Cracking Down on Adolescent Screen Use Studies

Last week NPR featured a story about middle schoolers and their use of smart phones, tablets and other digital devices. Last week I also happened to take smart phones away from both of my middle schoolers to rectify some off-putting habits, namely ignoring me. So when I heard even a few days without screen time improved adolescent emotional skills, I envisioned my daughters skipping down the drive later that afternoon, full of new-found appreciation and empathy for each other and their mother. In the meantime, I wandered over to the study behind the claim.

Five Days at Outdoor Education Camp Without Screens Improves Preteen Skills with Nonverbal Emotion Cues

That's the title of the study. Basically kids who spent five days at camp were better at reading emotions both in facial expressions (in photographs) and social behavior (in videos).

Now I'm a huge fan of social interaction especially when I observe kids hanging out with friends in the car, the sidewalk outside school, the yogurt store or Starbucks, texting and posting while ignoring each other. No phones are permitted at the Momma Data dinner table where conversation and social interaction are encouraged even in the form of grunts and nods. I'm a social psychologist by training after all. 

But people, don't power down yet, this is hardly tight evidence. It's a basic though clever field experiment, thus a messy, loose collection of data full of possibilities and conjectures. Yes, emotional skills were measured before and after the school camping trip. That's fortunate. However the study only involved about 100 6th-graders, 51 screen-deprived (and likely sleep-deprived) campers, and 51 of their classmates left behind with televisions, computers and phones.

The real problem - it is impossible to conclude which part of the five-day field trip produced the results.

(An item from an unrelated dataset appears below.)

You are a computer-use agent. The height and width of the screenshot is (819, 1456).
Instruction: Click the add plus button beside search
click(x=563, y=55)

Why were kids better able to identify emotions?

Sure it could be due to more opportunities to practice reading faces. 

It could also be due to leaving home, homesickness, living in a new environment or bunking with other kids in tight quarters. It could be due to relief from the usual academic pressures, stress or drudgery. Or sleep deprivation, camp food, the fresh air, the sounds of nature, bug spray, dirt, fear of bed bugs, sleeping in a womb-like sleeping bag, campfires, roasted marshmallows, motivation to get along and win best cabin or most camp spirit (had to be). Or a break from Youtube. It could be due to all of the above or any of the above. I suspect a little of each. Take your pick. 

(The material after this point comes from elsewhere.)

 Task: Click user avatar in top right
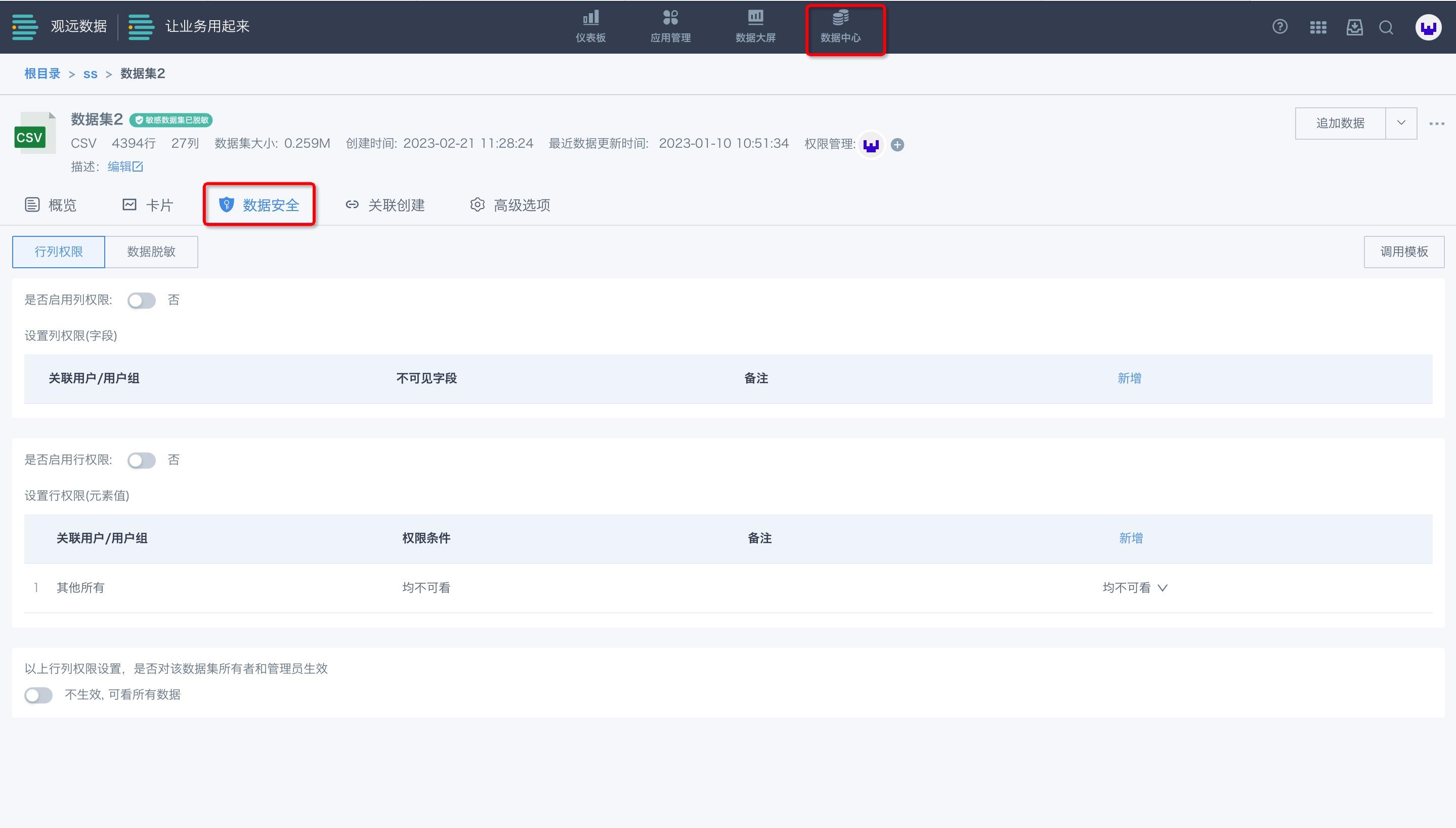pyautogui.click(x=1428, y=27)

At least the study authors acknowledge the possibility of "increased opportunities for social interaction" - and in the title at least, the role of the outdoors though their message is clear. It's really the screens creating the problems. 

Implications are that the short-term effects of increased opportunities for social interaction, combined with time away from screen-based media and digital communication tools, improves a preteen’s understanding of nonverbal emotional cues.

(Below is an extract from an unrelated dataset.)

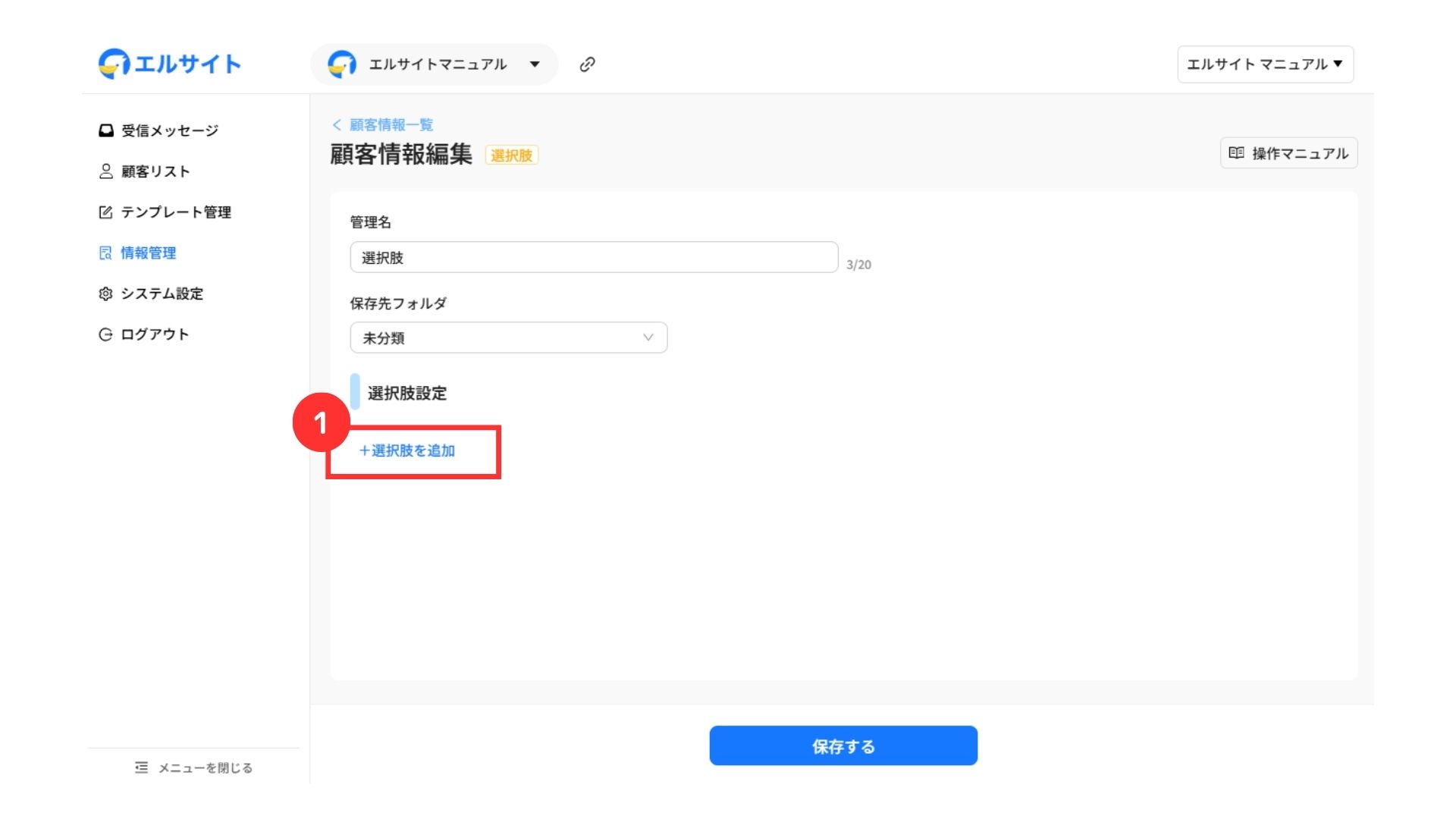Click into the 管理名 text field
Screen dimensions: 1456x819
[x=593, y=258]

A better study would have had another 50 classmates at camp with their regular media/screen fare. Better still, add another 50 who stay at school and don't watch any screens (a nearly impossible scenario). I might propose that for the middle school trips next year. The principal should jump on that real-world learning opportunity. They could do it as a science project. The hardest part would be getting informed consent from 200 parents and getting those screens away from 50 kids stuck at home. I'd be more than happy to supervise the project from home. Just give me the word, dear principal.

As for my own middle schoolers, they didn't skip home nor did they appear any more attuned to me or my emotional state (or anyone else's) after their recent 3-day screen-free school trips. In fact my 6th-grade daughter bunked in a remote cabin and still, no observable differences unless a few comments about boys misbehaving and teachers acting weird count. Perhaps two more days would have done the trick? 

RESEARCH GEEKS:  I wonder what other measures the researchers used to assess the kids. Obviously we would have heard about them if they'd turned out significantly improved in the campers. I don't appreciate when "studies" fail to provide this relevant information. There must have been at least several other variables that didn't vary between the groups. If I'd be in charge, I'd throw in an empathy scale at the very least. 

UPDATE: This all spells a poor prognosis for online preschool. See Report: Increasing Numbers of U.S. Toddlers Attending Online Preschool (via The Onion).